Dan dalam hidup ini, jika manusia diberikan kesempatan untuk memilih takdirnya sendiri, aku yakin tak akan pernah ada cobaan yang akan dipilih olehnya. Karena pada kenyataannya tidak pernah ada manusia yang mau sengsara semuanya mencoba mengejar bahagia.
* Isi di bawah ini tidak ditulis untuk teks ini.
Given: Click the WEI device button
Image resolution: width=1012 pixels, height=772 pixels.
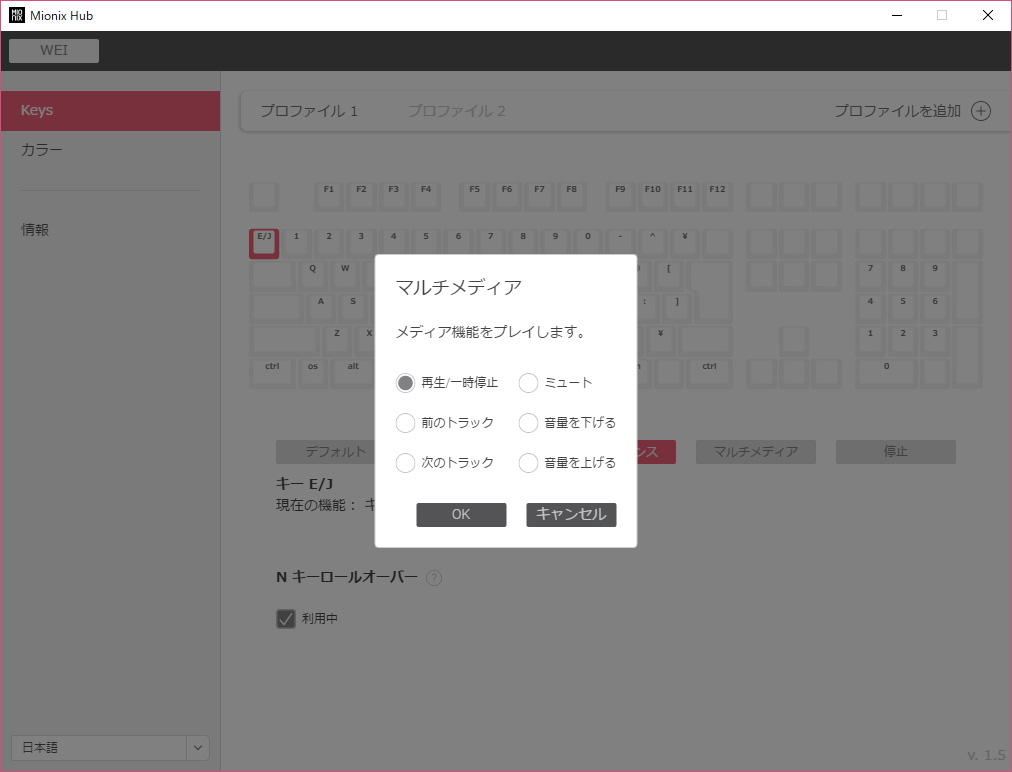Looking at the screenshot, I should coord(54,51).
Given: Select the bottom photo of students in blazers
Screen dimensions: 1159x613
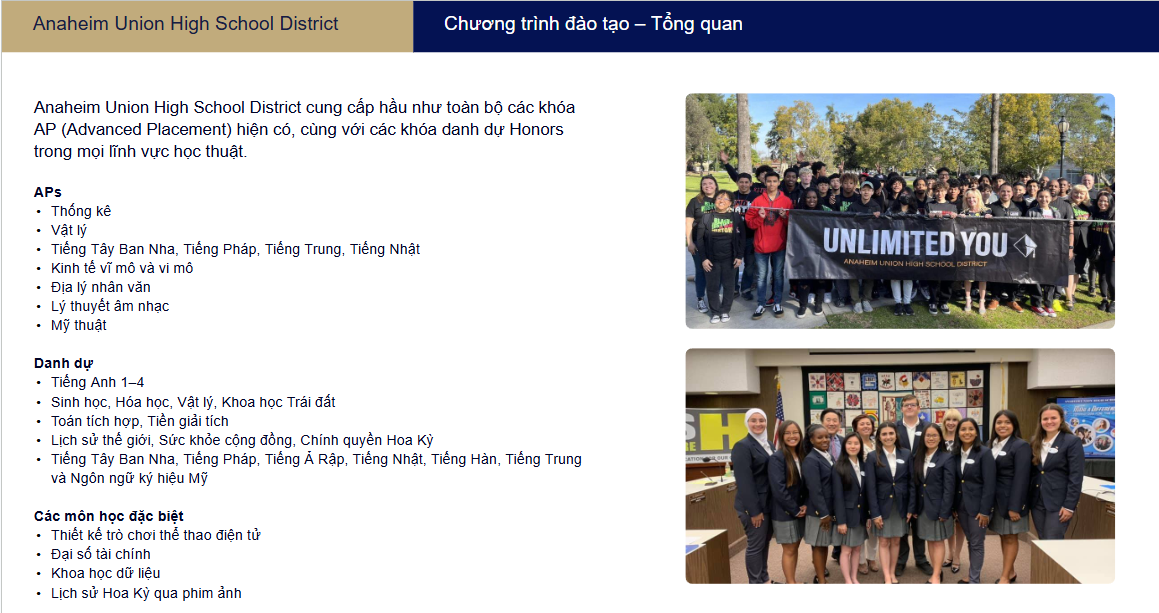Looking at the screenshot, I should point(899,466).
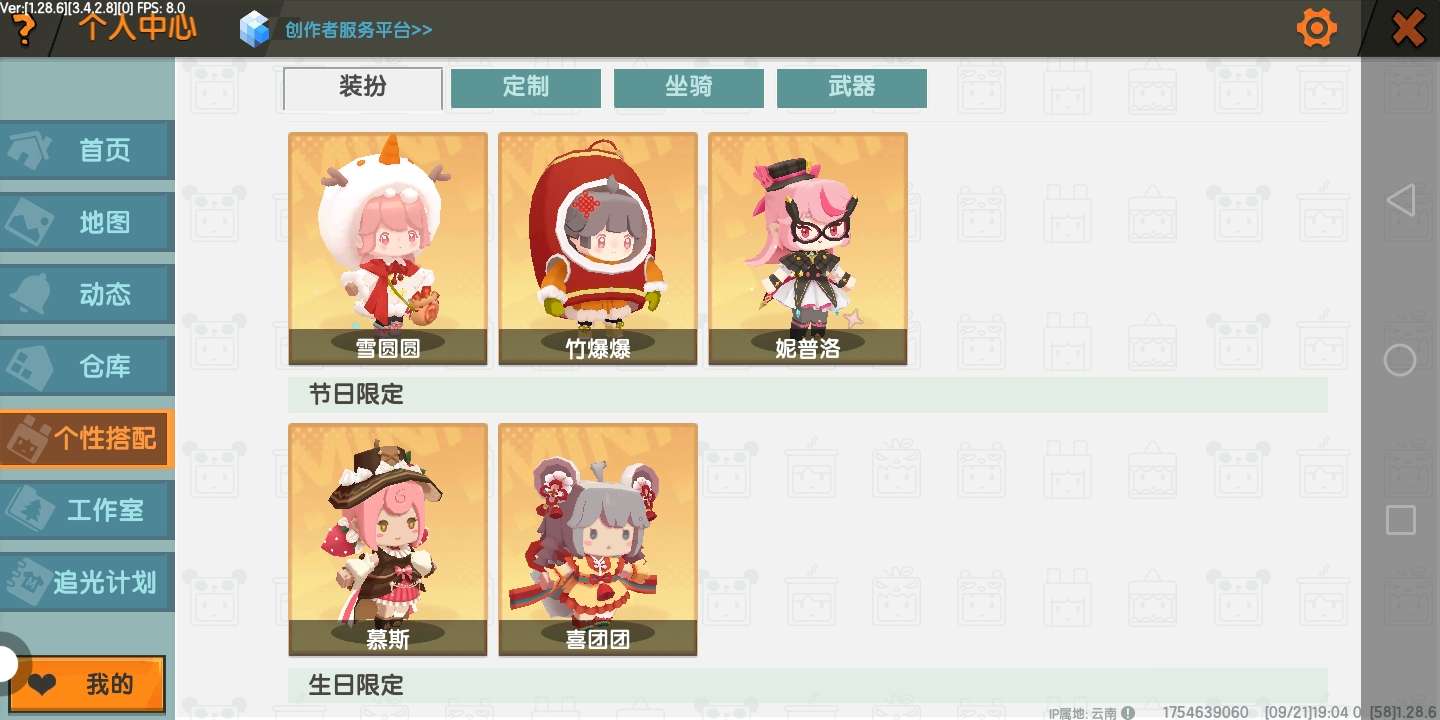Choose the 喜团团 festival skin
The width and height of the screenshot is (1440, 720).
[x=598, y=540]
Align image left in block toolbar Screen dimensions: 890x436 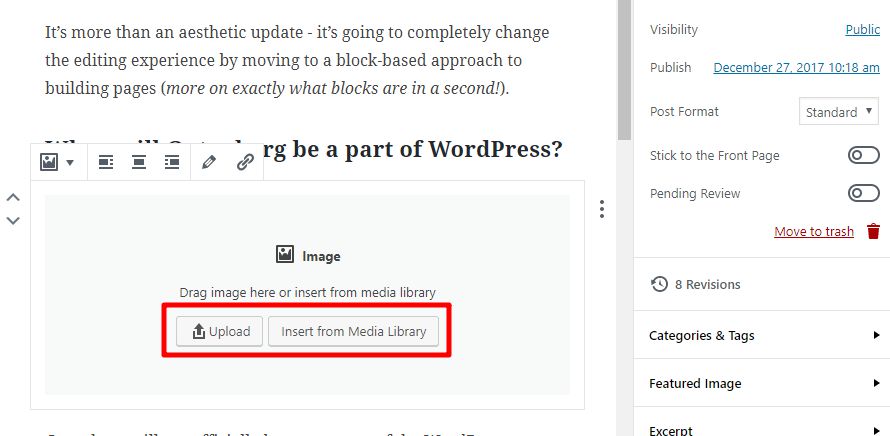[106, 163]
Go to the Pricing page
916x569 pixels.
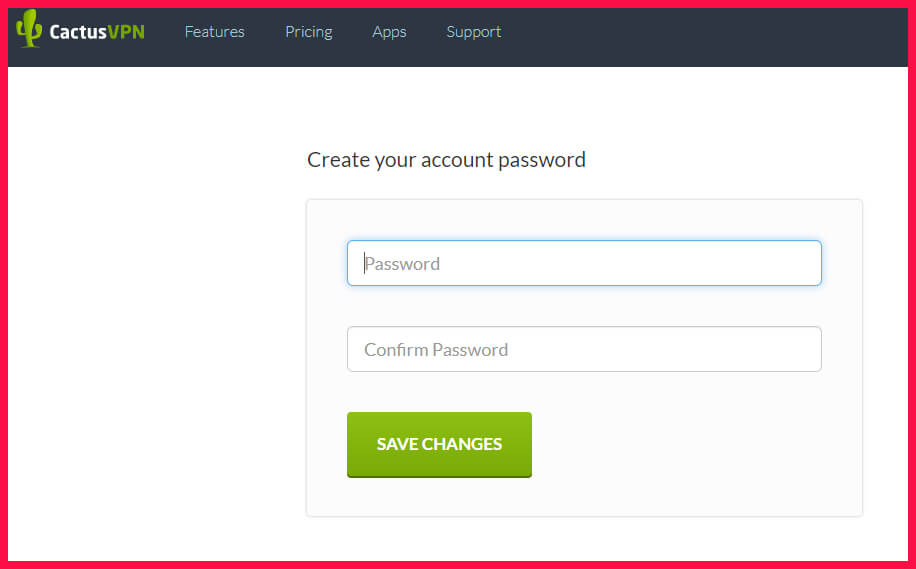click(x=308, y=32)
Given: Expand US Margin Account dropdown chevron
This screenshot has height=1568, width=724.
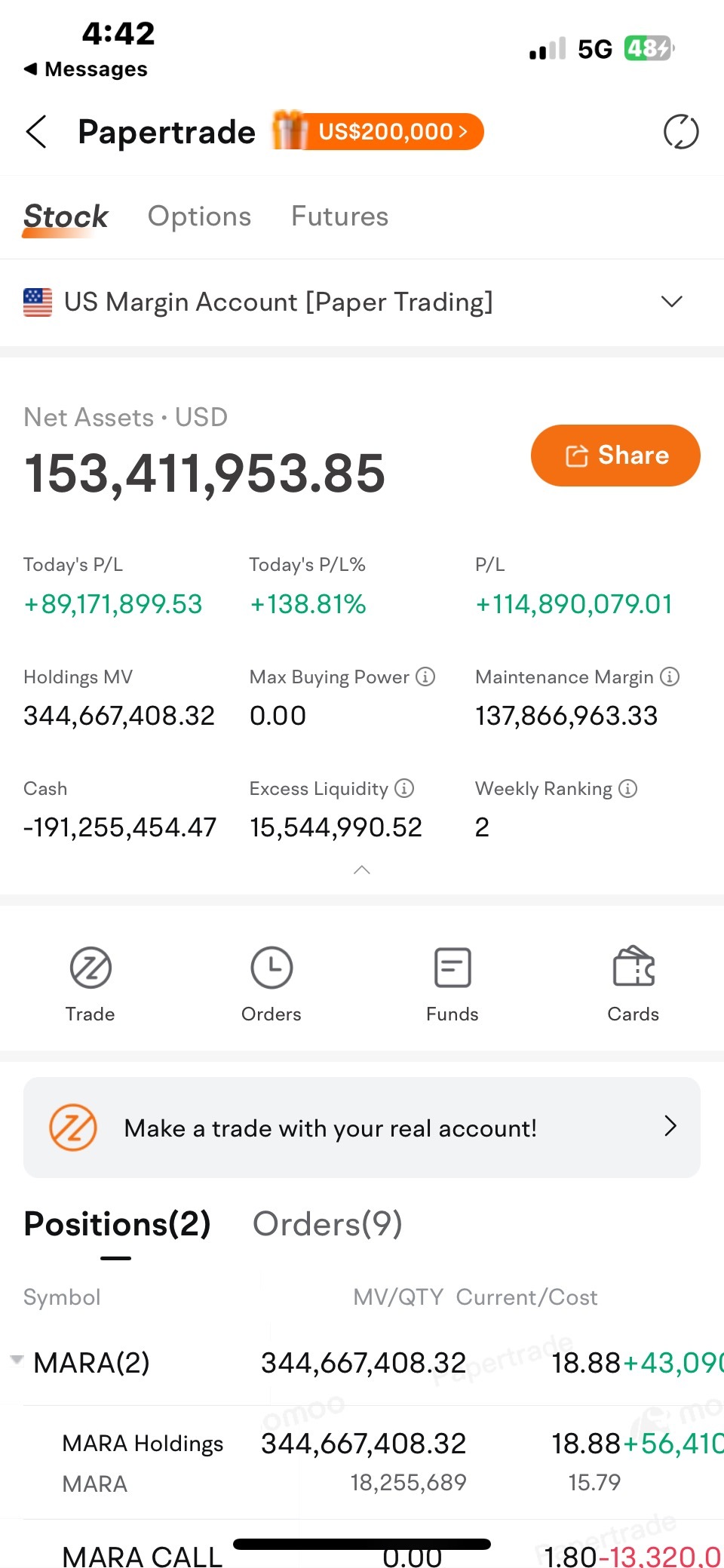Looking at the screenshot, I should point(671,302).
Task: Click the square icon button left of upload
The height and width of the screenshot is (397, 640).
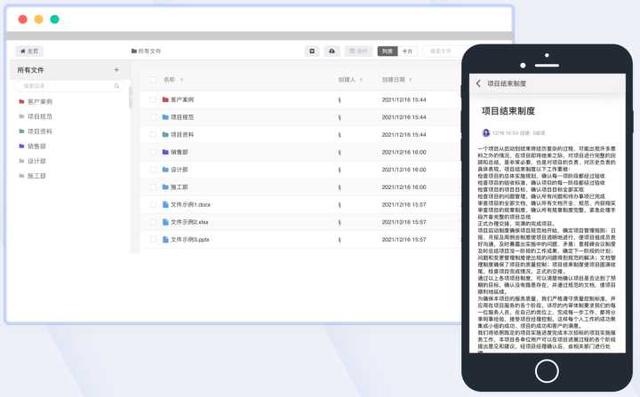Action: (312, 51)
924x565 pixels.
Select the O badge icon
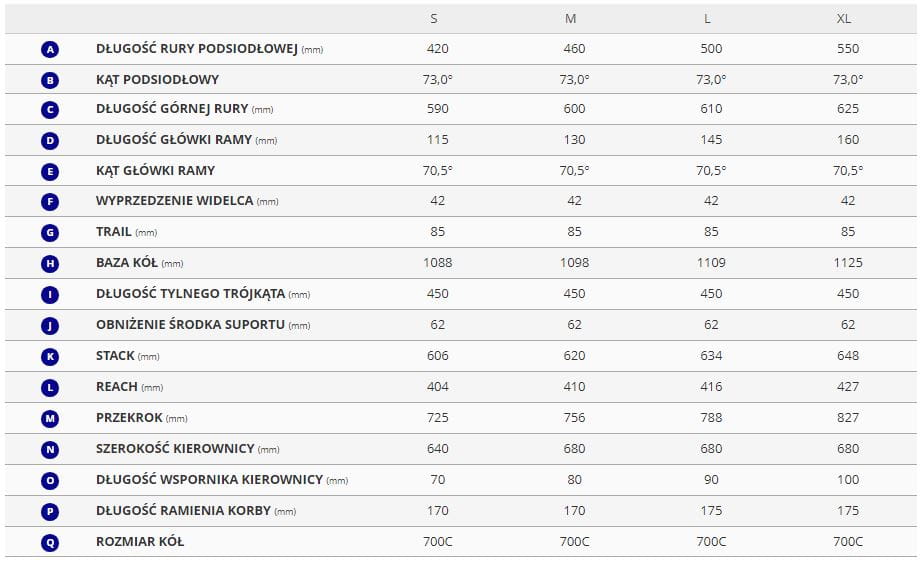point(51,481)
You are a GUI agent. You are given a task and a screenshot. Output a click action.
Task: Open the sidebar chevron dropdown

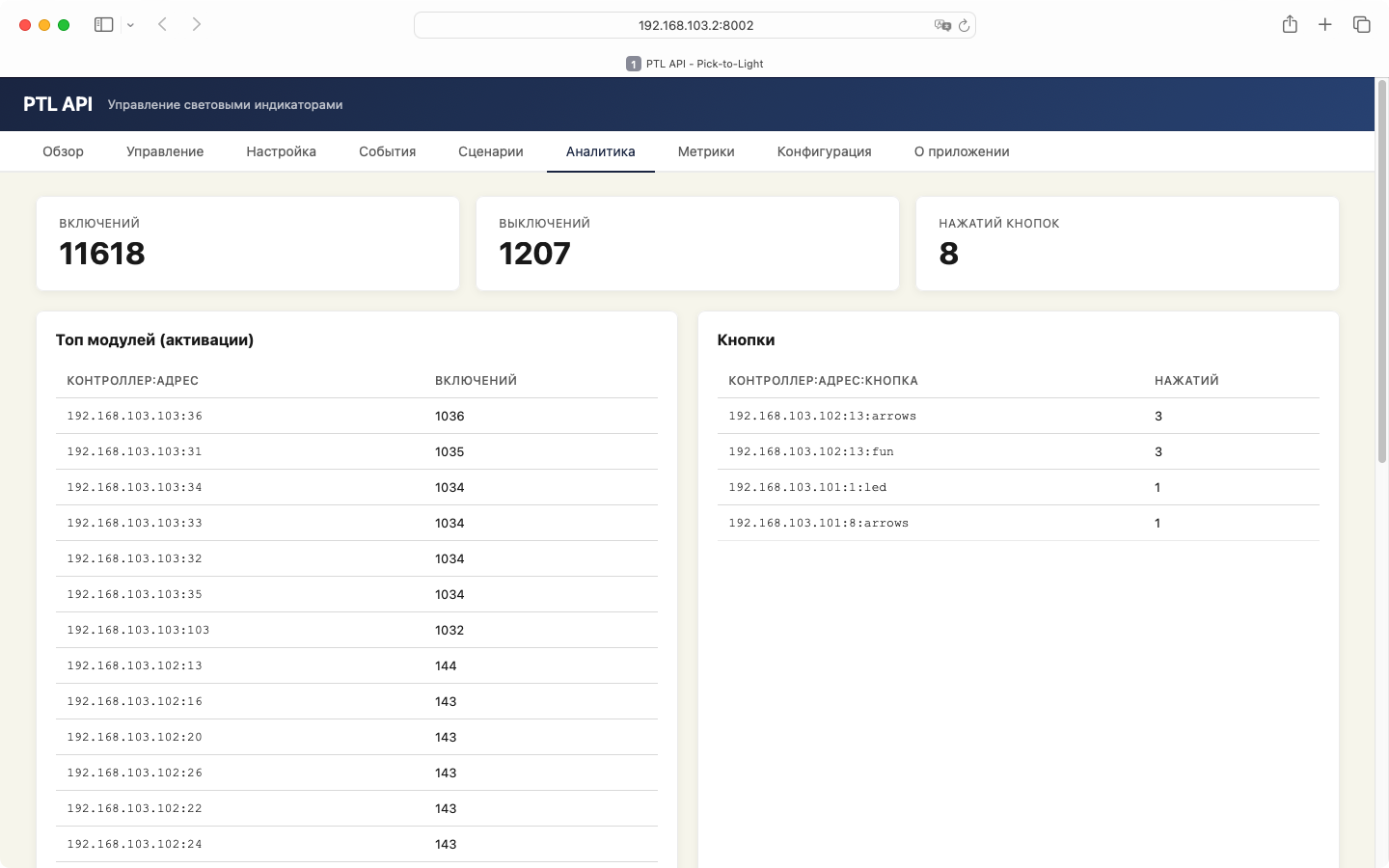[130, 24]
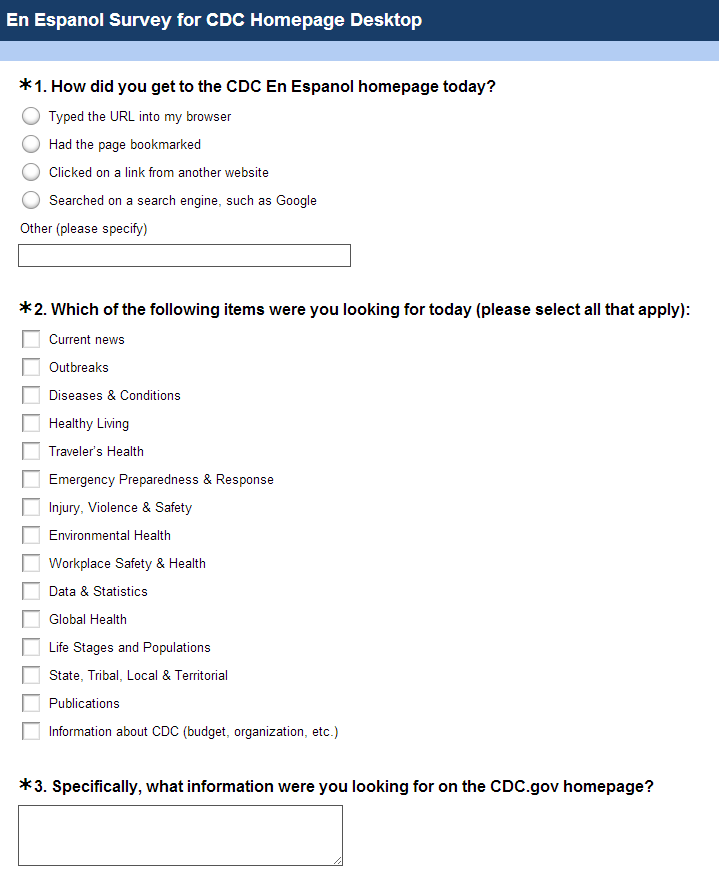The height and width of the screenshot is (885, 719).
Task: Check 'Life Stages and Populations' box
Action: point(31,647)
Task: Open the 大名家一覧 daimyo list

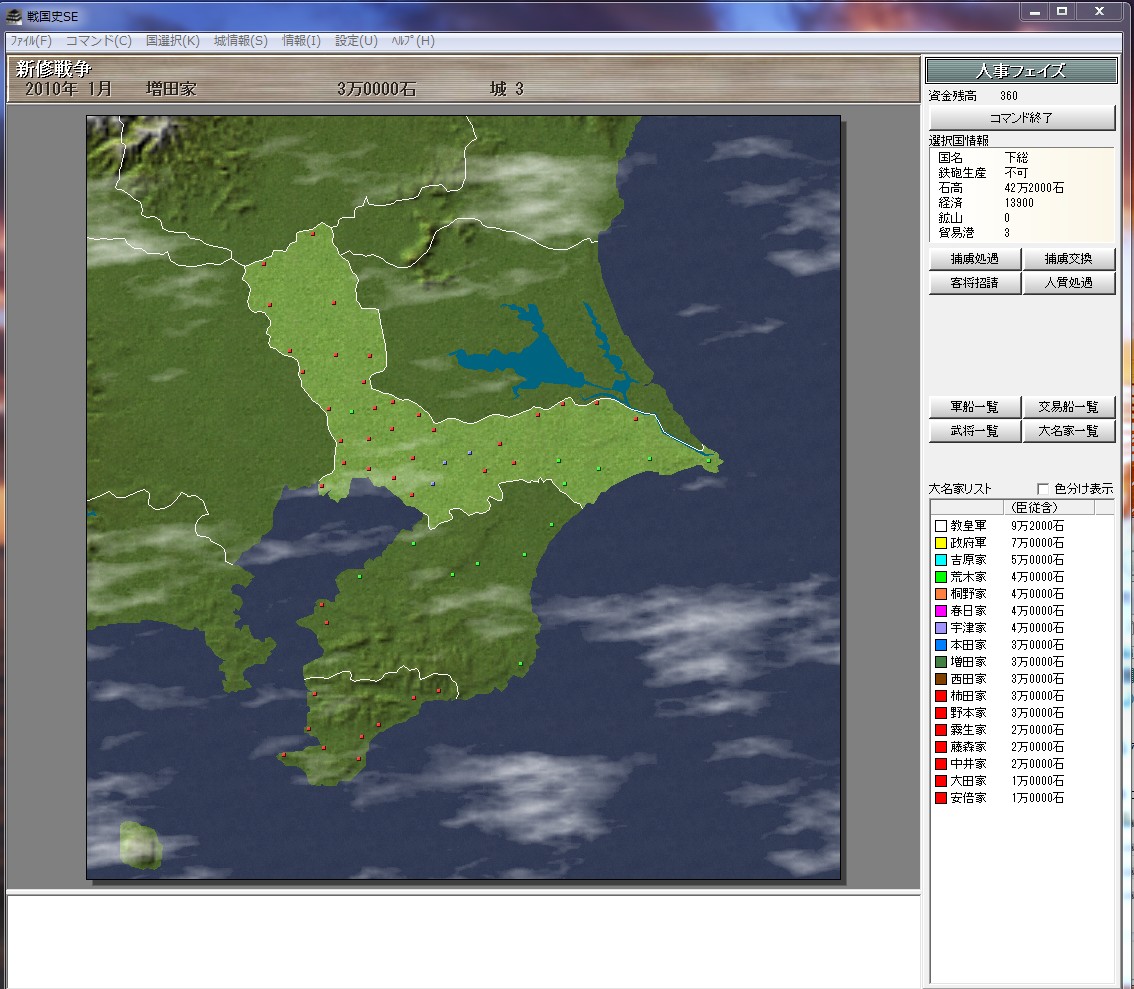Action: tap(1068, 431)
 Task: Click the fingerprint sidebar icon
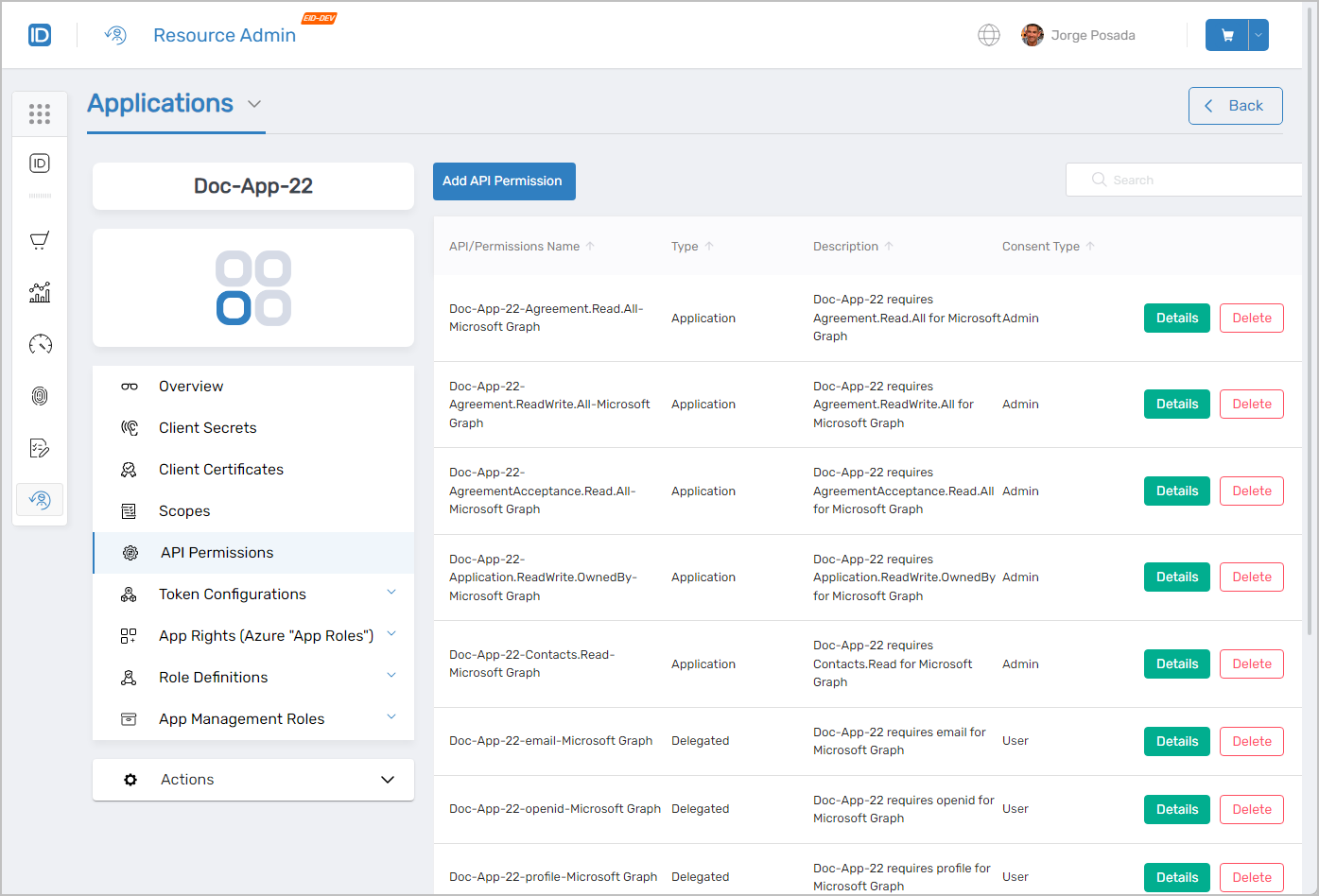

Sama halnya diriku, jika boleh memilih takdirku aku juga tak ingin menjadi orang yang tertanam dalam kubangan kisah masa lalu.
Lututku terasa ngilu kala aku lama duduk di kursi ini, ingin rasanya aku menggerakkan akan tetapi tak ada sedikitpun gerakan yang kuhasilkan.
"Kamu kenapa?" tanya Mbak Nur yang baru saja datang dari meeting bersama pak Alfa.
"Memangnya ada apa Mbak?" tanyaku balik, aku pura-pura tidak tahu sebab bisa kulihat pak Alfa berhenti di depan pintu menatap ke arah kami.
"Kamu kram?" tanya Mbak Nur menaruh tablet ke mejanya lalu berjalan menuju ke arahku.
"Tidak," jawabku sambil tersenyum.
"Yakin, tadi kamu terlihat meringis sambil menyentuh lutut."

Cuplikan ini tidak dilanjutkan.